Der Triebfahrzeugführer erkannte die beiden augenscheinlichen Jugendlichen kurz vor der Brücke und wurde von der dickwandigen Flasche an der äußeren Frontscheibe getroffen. Obwohl die Scheibe nicht durchschlug, entstand ein erheblicher Schaden am Triebfahrzeug. Der Lokführer leitete sofort eine Schnellbremsung ein. Glücklicherweise wurde keiner der 600 Reisenden durch den Zwischenfall verletzt.

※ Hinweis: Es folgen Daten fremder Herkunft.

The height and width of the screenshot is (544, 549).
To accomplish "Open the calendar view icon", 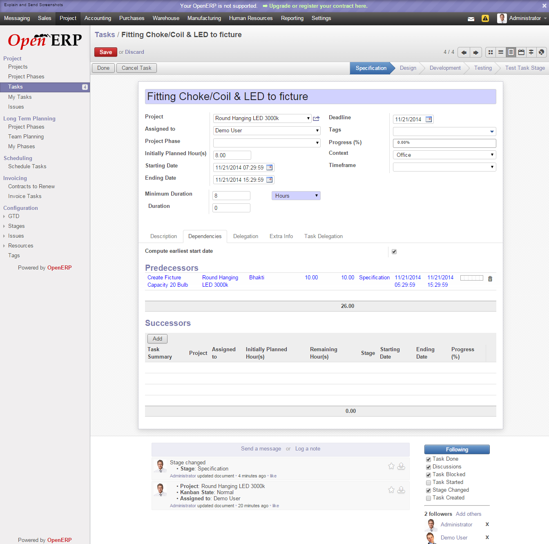I will (x=521, y=52).
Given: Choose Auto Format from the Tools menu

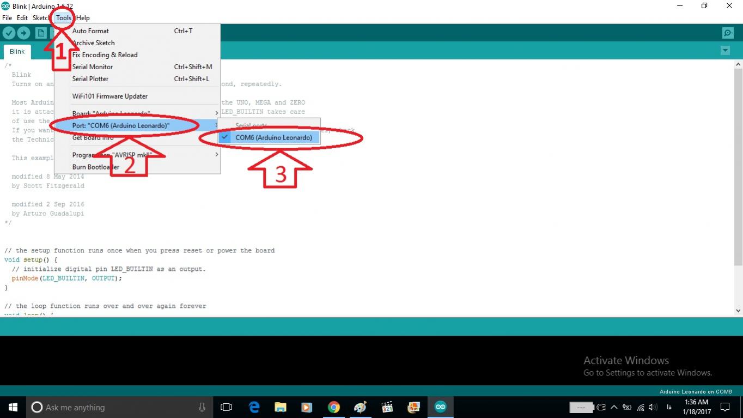Looking at the screenshot, I should point(90,31).
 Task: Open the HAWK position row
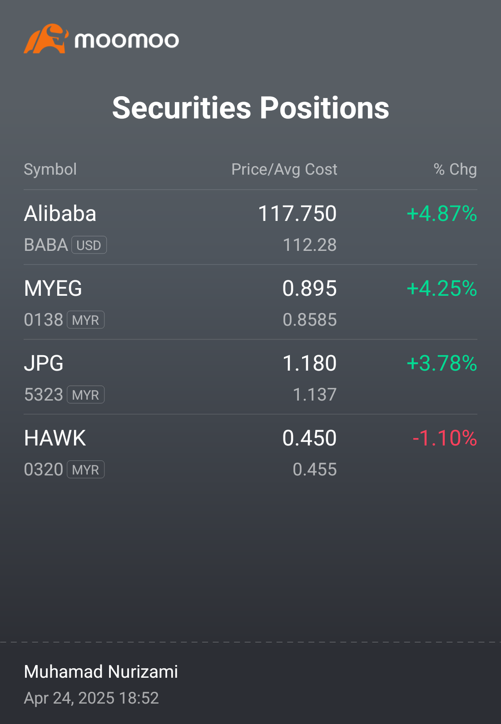[x=250, y=452]
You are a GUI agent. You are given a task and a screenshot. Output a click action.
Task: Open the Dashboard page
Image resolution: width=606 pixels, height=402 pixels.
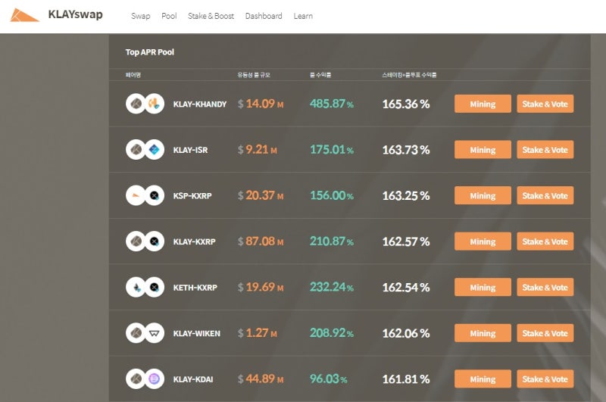(x=264, y=16)
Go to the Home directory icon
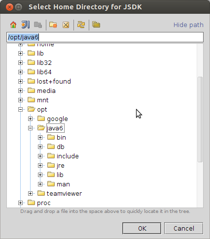210x239 pixels. coord(13,25)
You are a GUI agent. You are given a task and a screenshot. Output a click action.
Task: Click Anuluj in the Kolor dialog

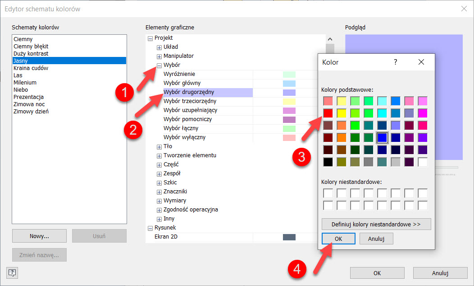pyautogui.click(x=376, y=239)
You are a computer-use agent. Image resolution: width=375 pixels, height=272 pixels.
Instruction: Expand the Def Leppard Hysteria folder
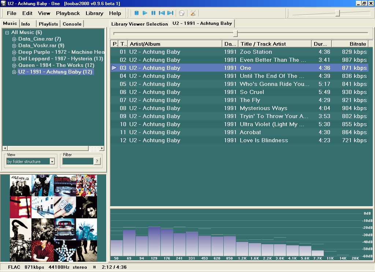click(14, 59)

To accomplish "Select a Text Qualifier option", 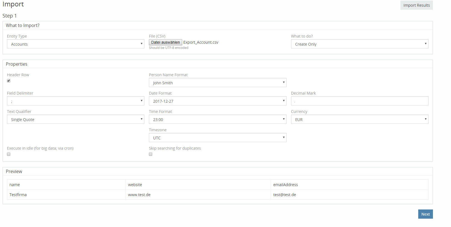I will [x=76, y=119].
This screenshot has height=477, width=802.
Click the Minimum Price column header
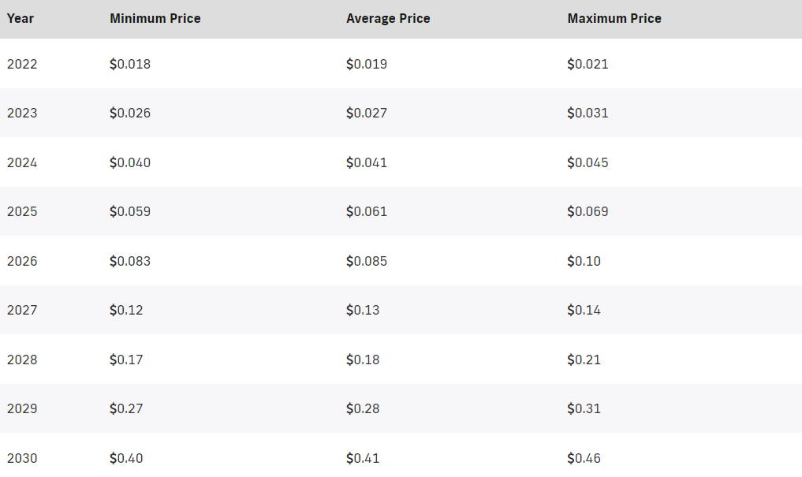coord(155,18)
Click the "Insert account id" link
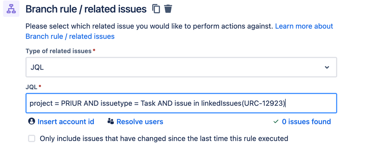The height and width of the screenshot is (143, 379). [x=66, y=121]
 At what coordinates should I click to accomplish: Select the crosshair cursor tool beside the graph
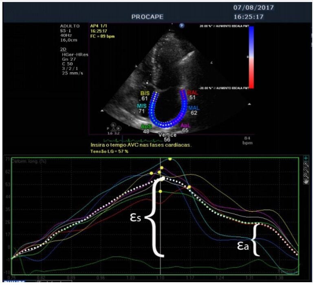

Die Einsatzkräfte konnten im Nahbereich keine Personen mehr antreffen. Der Vorfall führte zu einer einstündigen Streckensperrung von 17:33 Uhr bis 18:33 Uhr. Die genaue Höhe des entstandenen Sachschadens am Triebfahrzeug wird derzeit noch ermittelt.
Die Bundespolizei hat strafrechtliche Ermittlungen wegen eines gefährlichen Eingriffs in den Bahnverkehr eingeleitet und bittet um Hinweise aus der Bevölkerung. Sachdienliche Hinweise nimmt die Bundespolizei in Osnabrück unter der Telefonnummer 0541 331280 entgegen.
Die Behörde weist in diesem Zusammenhang ausdrücklich auf die Gefahren an Bahnanlagen hin. Neben strafrechtlichen Konsequenzen können auch zivilrechtliche Forderungen der Eisenbahnverkehrsunternehmen auf die Verursacher zukommen, wenn es durch das Betreten oder das Bereiten von Hindernissen im Bereich der Bahnanlagen zu einer Beeinträchtigung des Zugverkehrs kommt. Solche Ansprüche können im Einzelfall bis zu 30 Jahre nach der Tat geltend gemacht werden.